Dänemark

Da in Dänemark noch immer die dänische Krone offizielles Zahlungsmittel ist, wählen einige deutsche Firmen bei regem Zahlungsverkehr in Dänemark mitunter die Lösung, direkt vor Ort ein Bankkonto zu eröffnen. Dies kann in Einzelfällen aufwendig sein, ist aber grundsätzlich ohne größere Probleme möglich, wenn man folgende Eckpunkte beachtet: Sobald eine dänische Bank in Geschäftsbeziehungen mit neuen Kunden tritt, so ist sie gesetzlich dazu verpflichtet, bis auf wenige Ausnahmen diese Kunden schnellstmöglich eindeutig zu identifizieren (§ 12 I des Gesetzes Nr. 442 vom 11.05.2007 über vorbeugende Maßnahmen gegen Geldwäsche und Finanzierung von Terrorismus).

Bevor diese Identifizierung abgeschlossen ist, darf eine dänische Bank keine Transaktionen für den entsprechenden Kunden vornehmen.

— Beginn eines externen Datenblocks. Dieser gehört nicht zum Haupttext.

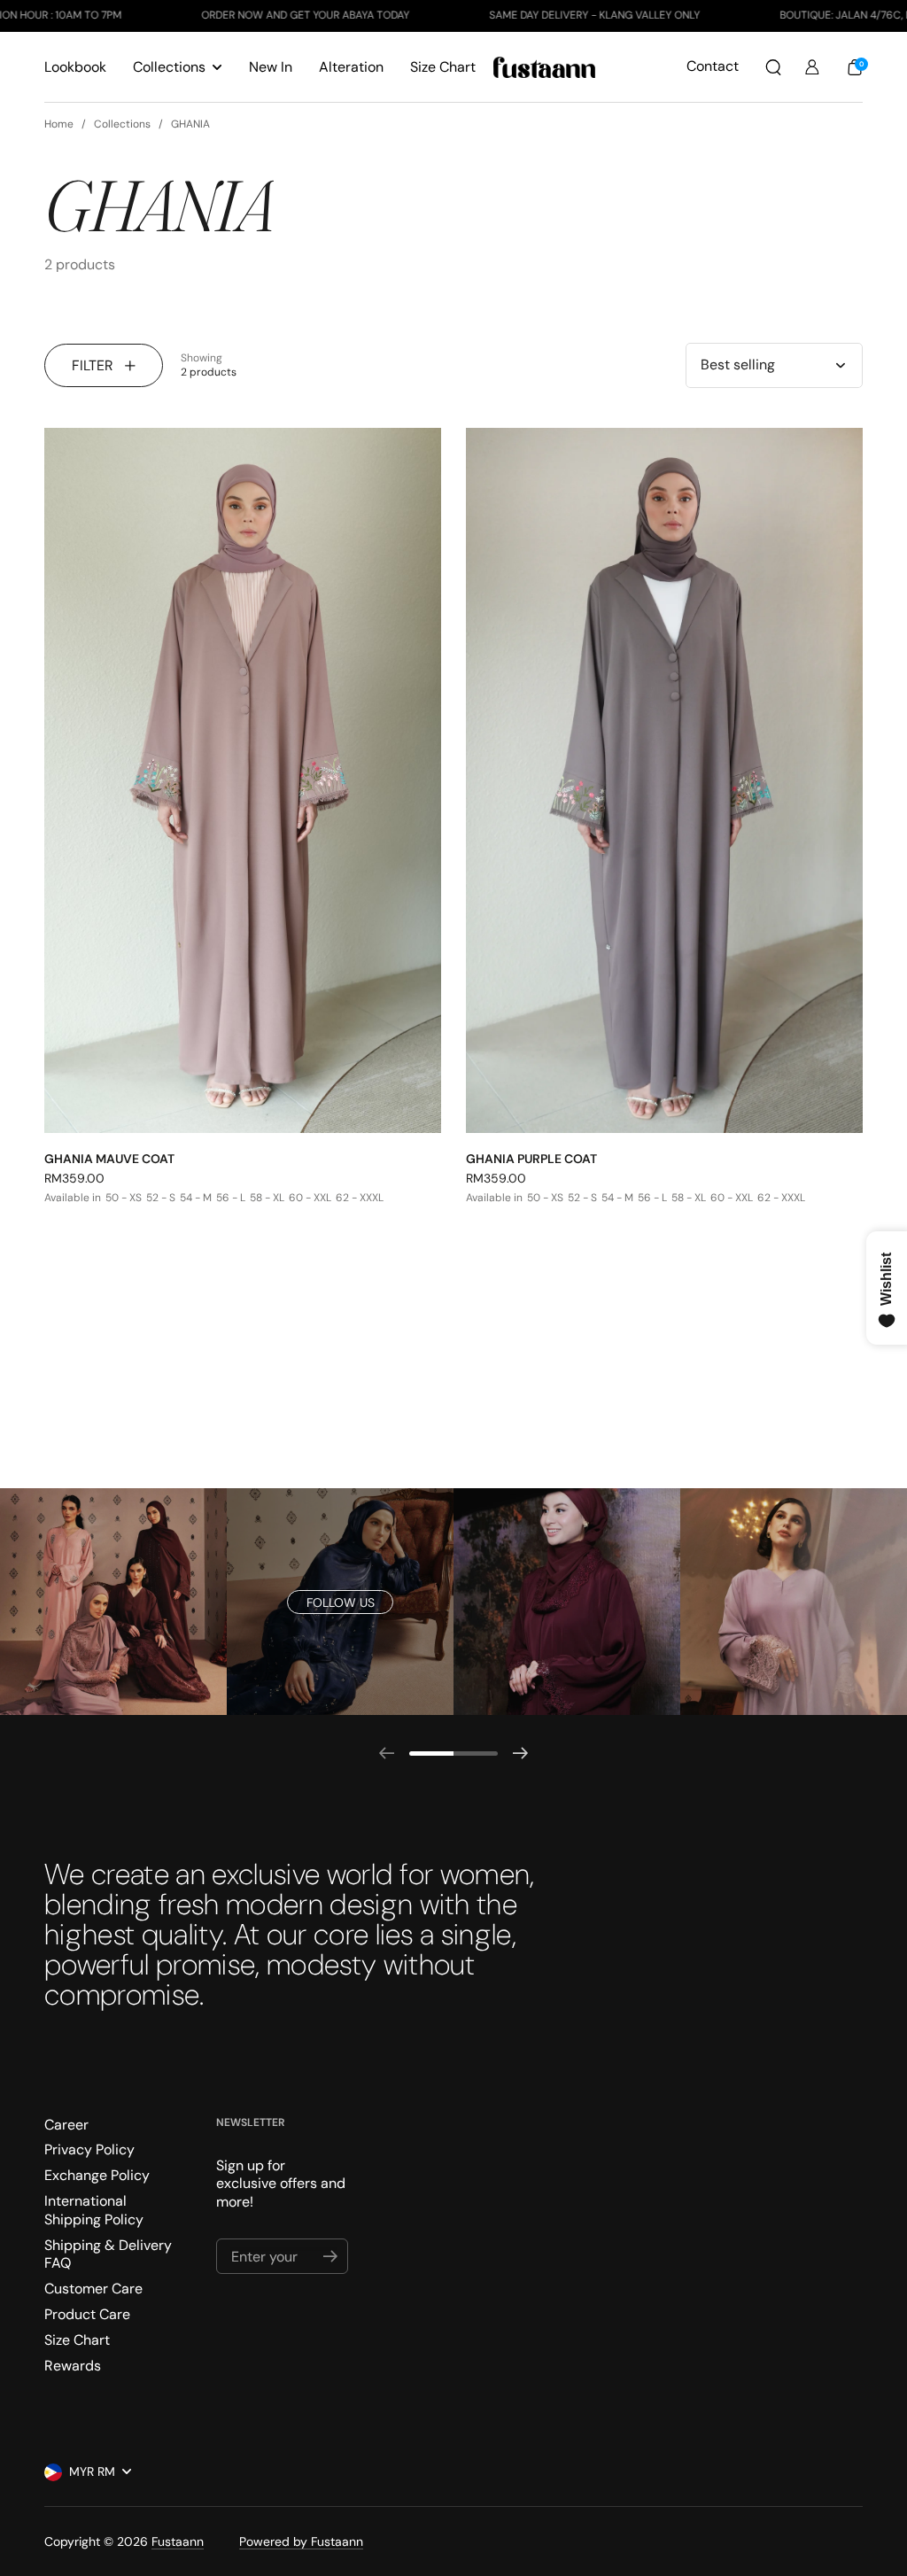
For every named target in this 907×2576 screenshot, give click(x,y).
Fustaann (177, 2541)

Für natürliche Personen bedeutet dies, dass die Kontoeröffnung nur dann vorgenommen werden darf, wenn die im Gesetz beschriebenen Mindestangaben gemacht und belegt werden: Name, Adresse sowie die dänische Personennummer (CPR-Nr.) oder – wenn der Kunde eine solche Nummer nicht besitzt – andere geeignete Dokumentation.

In der Praxis fordern Banken bei Ausländern die Vorlage eines gültigen Reisepasses oder Personalausweises, der kopiert und zu den Akten genommen wird. Firmen müssen außer Namen und Adresse Ihre dänische Firmenidentifikationsnummer (CVR-Nr.) und in Ermanglung einer solchen ähnlich geeignete Dokumentation vorlegen – für deutsche Firmen wäre dies die Handelsregisternummer, die anhand eines aktuellen Handelsregisterauszugs nachgewiesen werden sollte, eine Bescheinigung der Gewerbeanmeldung gilt ebenso.

Des Weiteren ist die dänische Bank verpflichtet, die Eigentümer und Kontrollstruktur der Gesellschaft zu ergründen und die natürliche Person hinter der Gesellschaft eindeutig zu identifizieren. In der Praxis muss sich noch zeigen, wie „tief“ die Banken tatsächlich in die Strukturierung ausländischer Firmen vordringen werden.Im Einzelfall wird das auch von einer Risikoeinschätzung abhängen. Sicher ist jedoch, dass die Personen, die die tatsächliche Kontrolle über die jeweilige Firma innehaben, sowie Anteilseigner mit Beteiligungen oder Stimmrechten von mehr als 25% identifiziert werden müssen – bis hin zu den dahinterstehenden natürlichen Personen.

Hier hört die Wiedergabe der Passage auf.